Paradoxically, Japanese pop culture has a following in China, and cosplay is fairly common. I’d not seen it before in Guangzhou, but on Xiamen island we wandered into the end of a session. The kids were congregating outside the ‘excellent toilet’ near the restaurant in green wigs and fancy costumes, and coming out in everyday clothes. This group was still performing, though, something that appears to be Hamlet, I think. Unfortunately, Ophelia came off her incredible shoes and tumbled down the stairs. She managed to walk away, though, with some help from Hamlet and the photographer.

Seventy-one: jobless


Seventy-one: jobless, originally uploaded by meganknight.

This is the notice board outside a recruiting agency in Guangzhou on a Saturday morning. The place was packed with people trying to get a glimpse of the notices and hopefully a job. China’s economy is still growing, but not fast enough to provide employment for all the young graduates, and cities are full of these scenes – educated young people desperate for a break.
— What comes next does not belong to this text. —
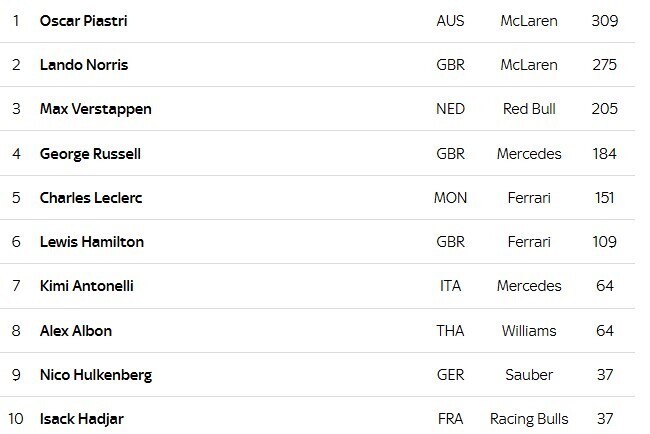Select Isack Hadjar's name
650x434 pixels.
click(81, 419)
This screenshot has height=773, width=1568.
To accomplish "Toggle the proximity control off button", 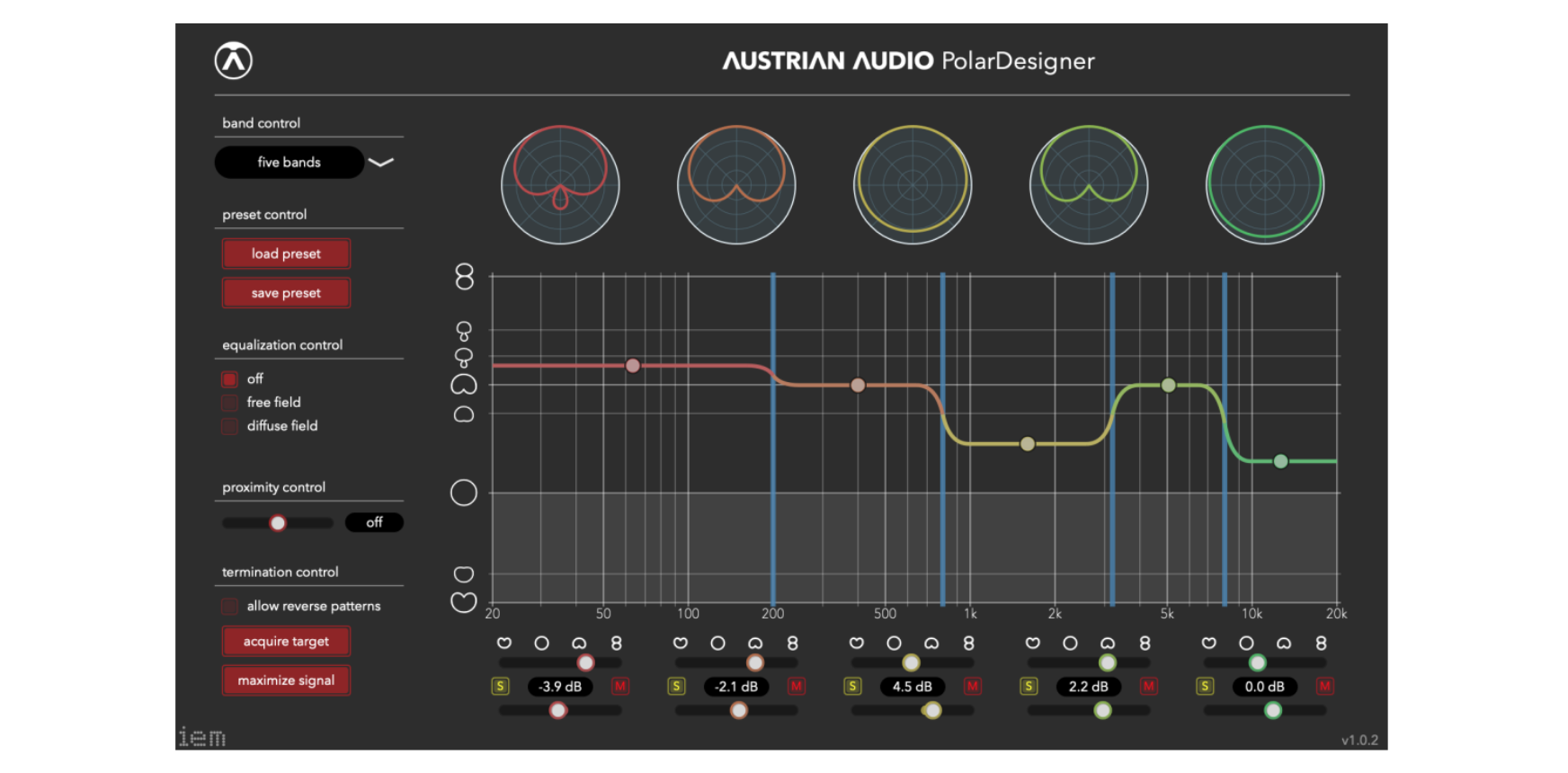I will [x=374, y=522].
In the Middle East, this same circumstance has had spectacular consequences, but not so far in China.

Seventy: Korean


Seventy: Korean, originally uploaded by meganknight.

I eat well when I travel to Guangzhou. The food is cheap, varied and my colleagues there delight in exploring the various options available. Guangzhou is a major international trade city, so the options are considerably more varied than Chinese. In fact, the local food style, Cantonese, is the one I hardly ever eat when I’m there: it tends to the bland and [forgive me] slimy and is heavily reliant on local fish. I’ve seen that river, and what goes on upstream, I’m not eating things that live in it.
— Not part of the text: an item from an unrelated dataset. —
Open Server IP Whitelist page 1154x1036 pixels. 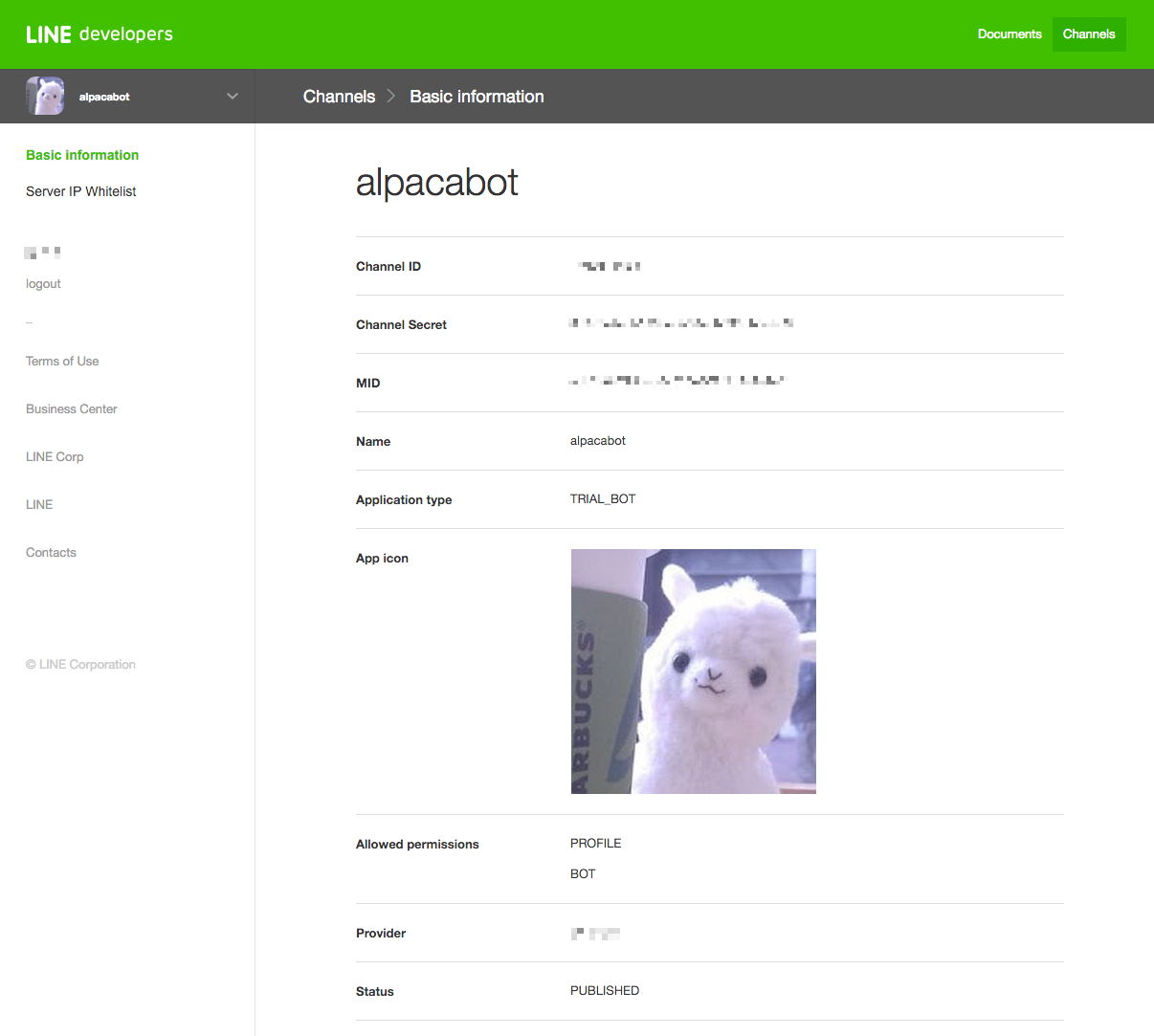coord(81,191)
This is Korean food, a new restaurant in the city, and it was excellent – spicy and crunchy and tangy, just to my liking. And no, that’s not raw chicken, it’s one of the five or six kinds of cabbage we were served.

Sixty-nine: thought


Sixty-nine: thought, originally uploaded by meganknight.

The campus in Guangzhou has a large number of sculptures – a garden of them, in fact. My colleagues there joke that they got a job lot of socialist memoriabilia – there are several Marxes (Karls, not the brothers), several Maos, a handful of Chinese heroes (Lao Tzu, Confucius, etc). The effect is rather odd. This knockoff of Rodin is not actually in the sculpture garden itself, but slightly away from it.

Sixty-eight: Bicycles


Sixty-eight: Bicycles, originally uploaded by meganknight.

Bicycles are still a major form of transport in China, especially on university campuses, where students can’t have cars and staff seldom bother. Every building has a rack of these outside. The favoured bicycle in China is still a traditional beast,upright with a chain guard, a basket and three gears. Some even have a built-in umbrella holder, a useful addition.